A documentary following Usain Bolt as he trains for and competes in the 2016 Olympics, also looking at the key moments in his upbringing and career.
Usain Bolt poses a pretty big question – we’re so used to the price of perfection being madness, or suffering, or sacrifices nobody else could make, that this gangly goofball being the best sprinter ever seems oddly unfair. Is there any darkness in that head of his, something he needs to run so fast to escape from?
The focus here is on giving the people what they want, and that’s the Bolt charm.
Not according to this slightly hagiographic portrait, which can occasionally feel suspiciously like a sponsor-approved product. He’s a world-class shagger by all accounts, for example, but even his regular girlfriend remains very much on the periphery. The focus here is on giving the people what they want, and that’s the Bolt charm – which is so magnetic, you forgive this professionally-done bio its one or two blind spots, and have to admire its makers for getting their skates on and delivering it so soon after Rio.
His childhood is dealt with speedily, and issues of what it might be like to jarringly emerge from poverty to global fame and mega-wealth aren’t raised at all – despite the weird visual of Bolt driving his gold Ferrari around Kingston. There are contrived-in-editing crises of confidence, but all Bolt needs is Justin Gatland to give a boisterous quote to the media and he’s off to the races.
And it’s in watching him train and run that this documentary comes alive. The coach is the no-nonsense and philosophical Glenn Mills, around whom even superstar Bolt becomes a little boy again.

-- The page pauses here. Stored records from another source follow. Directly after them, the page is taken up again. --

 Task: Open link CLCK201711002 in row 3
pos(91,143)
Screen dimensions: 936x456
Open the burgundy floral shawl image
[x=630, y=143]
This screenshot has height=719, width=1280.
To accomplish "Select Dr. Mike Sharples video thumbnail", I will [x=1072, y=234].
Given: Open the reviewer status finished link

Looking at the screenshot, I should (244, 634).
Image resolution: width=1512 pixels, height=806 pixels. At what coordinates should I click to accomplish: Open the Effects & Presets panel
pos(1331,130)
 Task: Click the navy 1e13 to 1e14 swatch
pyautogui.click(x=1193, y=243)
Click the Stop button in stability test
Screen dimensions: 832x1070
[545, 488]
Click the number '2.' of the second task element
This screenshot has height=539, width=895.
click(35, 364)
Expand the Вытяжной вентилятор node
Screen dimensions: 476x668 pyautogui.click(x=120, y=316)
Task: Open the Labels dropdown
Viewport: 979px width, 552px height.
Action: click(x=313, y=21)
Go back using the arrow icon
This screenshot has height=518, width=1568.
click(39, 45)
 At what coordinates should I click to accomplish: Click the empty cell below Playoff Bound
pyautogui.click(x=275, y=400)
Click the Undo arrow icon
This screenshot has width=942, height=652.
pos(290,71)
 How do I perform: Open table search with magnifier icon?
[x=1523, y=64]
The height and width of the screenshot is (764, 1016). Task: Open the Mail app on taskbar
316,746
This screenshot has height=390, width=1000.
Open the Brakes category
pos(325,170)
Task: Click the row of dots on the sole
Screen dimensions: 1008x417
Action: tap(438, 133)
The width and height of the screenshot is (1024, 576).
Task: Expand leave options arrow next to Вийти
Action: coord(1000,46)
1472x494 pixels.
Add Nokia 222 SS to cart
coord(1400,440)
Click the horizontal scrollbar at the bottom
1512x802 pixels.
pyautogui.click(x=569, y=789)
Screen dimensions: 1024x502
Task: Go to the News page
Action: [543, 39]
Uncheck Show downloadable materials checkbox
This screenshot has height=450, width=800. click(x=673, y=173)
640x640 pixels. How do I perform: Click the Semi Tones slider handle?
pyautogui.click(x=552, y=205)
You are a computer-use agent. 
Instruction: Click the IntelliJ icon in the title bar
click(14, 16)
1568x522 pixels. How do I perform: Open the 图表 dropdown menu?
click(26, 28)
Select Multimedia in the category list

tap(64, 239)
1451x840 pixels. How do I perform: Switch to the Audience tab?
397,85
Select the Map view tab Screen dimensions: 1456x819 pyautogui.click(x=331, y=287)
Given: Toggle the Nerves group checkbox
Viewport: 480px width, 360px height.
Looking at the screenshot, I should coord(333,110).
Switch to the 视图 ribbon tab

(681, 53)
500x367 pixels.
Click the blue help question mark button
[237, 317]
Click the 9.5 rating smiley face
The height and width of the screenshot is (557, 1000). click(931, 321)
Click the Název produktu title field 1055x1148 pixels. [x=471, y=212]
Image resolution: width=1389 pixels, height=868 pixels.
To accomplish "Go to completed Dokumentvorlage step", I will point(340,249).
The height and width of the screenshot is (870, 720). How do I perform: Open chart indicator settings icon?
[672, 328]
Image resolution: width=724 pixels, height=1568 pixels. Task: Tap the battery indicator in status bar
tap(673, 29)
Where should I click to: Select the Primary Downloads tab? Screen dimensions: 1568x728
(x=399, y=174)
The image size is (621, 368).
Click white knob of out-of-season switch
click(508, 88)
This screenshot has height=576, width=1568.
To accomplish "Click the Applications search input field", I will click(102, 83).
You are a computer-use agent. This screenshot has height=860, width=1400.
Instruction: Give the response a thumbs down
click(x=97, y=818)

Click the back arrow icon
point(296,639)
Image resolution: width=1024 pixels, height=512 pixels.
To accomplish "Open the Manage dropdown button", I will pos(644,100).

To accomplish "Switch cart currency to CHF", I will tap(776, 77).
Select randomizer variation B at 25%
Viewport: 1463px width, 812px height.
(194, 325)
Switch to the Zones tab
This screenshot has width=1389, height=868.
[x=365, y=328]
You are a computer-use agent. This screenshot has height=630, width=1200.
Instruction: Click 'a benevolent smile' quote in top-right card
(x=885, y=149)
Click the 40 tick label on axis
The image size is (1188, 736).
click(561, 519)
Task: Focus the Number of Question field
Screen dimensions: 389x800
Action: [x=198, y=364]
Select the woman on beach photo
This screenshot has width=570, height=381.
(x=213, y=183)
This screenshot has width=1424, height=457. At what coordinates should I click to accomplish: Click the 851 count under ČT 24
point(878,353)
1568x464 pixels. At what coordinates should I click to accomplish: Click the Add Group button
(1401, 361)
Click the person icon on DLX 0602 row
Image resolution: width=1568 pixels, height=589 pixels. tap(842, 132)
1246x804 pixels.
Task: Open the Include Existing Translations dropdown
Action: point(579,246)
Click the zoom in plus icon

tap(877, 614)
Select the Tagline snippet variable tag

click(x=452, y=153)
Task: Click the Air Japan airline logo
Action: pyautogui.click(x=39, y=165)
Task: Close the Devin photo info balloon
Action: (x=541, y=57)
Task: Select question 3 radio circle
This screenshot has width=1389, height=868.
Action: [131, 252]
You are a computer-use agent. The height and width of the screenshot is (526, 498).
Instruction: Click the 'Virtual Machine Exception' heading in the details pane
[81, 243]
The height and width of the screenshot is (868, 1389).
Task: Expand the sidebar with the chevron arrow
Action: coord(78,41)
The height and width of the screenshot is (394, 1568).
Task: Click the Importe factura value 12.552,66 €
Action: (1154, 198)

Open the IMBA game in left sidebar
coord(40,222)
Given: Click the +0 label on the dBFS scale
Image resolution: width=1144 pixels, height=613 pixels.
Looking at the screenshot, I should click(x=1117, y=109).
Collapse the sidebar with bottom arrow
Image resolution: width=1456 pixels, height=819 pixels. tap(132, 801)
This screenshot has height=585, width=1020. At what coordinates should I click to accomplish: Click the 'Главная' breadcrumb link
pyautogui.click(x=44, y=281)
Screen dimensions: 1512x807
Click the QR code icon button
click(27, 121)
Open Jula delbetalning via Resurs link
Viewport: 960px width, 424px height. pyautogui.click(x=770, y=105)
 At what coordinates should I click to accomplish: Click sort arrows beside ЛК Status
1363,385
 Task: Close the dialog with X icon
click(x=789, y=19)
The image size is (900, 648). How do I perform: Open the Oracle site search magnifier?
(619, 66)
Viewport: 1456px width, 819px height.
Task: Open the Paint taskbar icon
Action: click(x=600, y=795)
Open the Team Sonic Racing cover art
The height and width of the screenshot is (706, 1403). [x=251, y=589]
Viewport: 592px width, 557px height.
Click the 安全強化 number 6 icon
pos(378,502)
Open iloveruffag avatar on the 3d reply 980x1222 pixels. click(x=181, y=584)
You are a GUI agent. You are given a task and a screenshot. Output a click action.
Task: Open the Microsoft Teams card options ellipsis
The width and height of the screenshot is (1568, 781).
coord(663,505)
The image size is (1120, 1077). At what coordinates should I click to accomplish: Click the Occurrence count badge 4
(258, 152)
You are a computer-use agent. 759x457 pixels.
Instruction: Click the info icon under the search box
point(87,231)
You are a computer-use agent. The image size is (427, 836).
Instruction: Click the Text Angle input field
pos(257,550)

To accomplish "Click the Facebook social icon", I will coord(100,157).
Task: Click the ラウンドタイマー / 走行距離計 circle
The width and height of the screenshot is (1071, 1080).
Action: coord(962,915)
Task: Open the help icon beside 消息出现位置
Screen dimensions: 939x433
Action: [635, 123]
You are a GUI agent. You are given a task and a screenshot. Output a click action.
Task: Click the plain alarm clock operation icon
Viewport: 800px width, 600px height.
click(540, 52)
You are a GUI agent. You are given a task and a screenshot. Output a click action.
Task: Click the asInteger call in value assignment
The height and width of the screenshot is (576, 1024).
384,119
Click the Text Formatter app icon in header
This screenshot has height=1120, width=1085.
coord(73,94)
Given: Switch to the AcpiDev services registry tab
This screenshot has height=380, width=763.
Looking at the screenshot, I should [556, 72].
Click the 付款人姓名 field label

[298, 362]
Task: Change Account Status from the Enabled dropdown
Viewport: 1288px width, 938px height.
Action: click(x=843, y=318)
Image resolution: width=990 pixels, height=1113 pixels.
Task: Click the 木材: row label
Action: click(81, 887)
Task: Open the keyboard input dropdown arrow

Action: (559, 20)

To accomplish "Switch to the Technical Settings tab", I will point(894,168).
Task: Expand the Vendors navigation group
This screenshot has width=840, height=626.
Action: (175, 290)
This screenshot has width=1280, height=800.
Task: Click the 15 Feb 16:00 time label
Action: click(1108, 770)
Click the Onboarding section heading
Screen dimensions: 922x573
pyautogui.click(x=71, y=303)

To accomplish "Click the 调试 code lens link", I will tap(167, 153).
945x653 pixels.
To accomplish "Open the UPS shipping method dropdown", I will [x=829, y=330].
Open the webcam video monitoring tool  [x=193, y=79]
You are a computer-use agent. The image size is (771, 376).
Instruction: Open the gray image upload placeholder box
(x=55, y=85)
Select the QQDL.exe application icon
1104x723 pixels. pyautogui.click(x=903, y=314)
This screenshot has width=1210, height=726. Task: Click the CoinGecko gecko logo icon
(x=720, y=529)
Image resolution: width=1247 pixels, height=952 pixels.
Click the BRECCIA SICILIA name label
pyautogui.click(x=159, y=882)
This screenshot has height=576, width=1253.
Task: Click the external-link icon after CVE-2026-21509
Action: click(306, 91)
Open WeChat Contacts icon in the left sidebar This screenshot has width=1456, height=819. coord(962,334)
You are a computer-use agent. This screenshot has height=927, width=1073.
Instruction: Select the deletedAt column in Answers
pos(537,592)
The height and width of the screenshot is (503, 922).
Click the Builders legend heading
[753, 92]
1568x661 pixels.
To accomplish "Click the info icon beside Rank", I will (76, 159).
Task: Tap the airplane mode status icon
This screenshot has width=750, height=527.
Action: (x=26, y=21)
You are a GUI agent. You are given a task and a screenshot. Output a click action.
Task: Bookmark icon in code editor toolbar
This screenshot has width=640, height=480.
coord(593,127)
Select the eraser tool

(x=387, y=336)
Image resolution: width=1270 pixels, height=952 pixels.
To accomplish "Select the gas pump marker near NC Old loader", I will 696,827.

Here we do get hints of what it takes to win all those medals, Bolt training till his legs bleed and his veins look fit to burst. The HD Olympic footage works surprisingly well on the big screen, Bolt’s clear superiority on show far more than on your home setup, his body becoming a spectacle in its own right. There may not be much edge here, but in seeing so much joy in the body incarnate, Bolt can easily inspire you all over again.
Bolt’s golden era may be too recent and the sponsors too dominant for any real warts to be included, but his charm and sheer physical wonder make this a compelling watch regardless.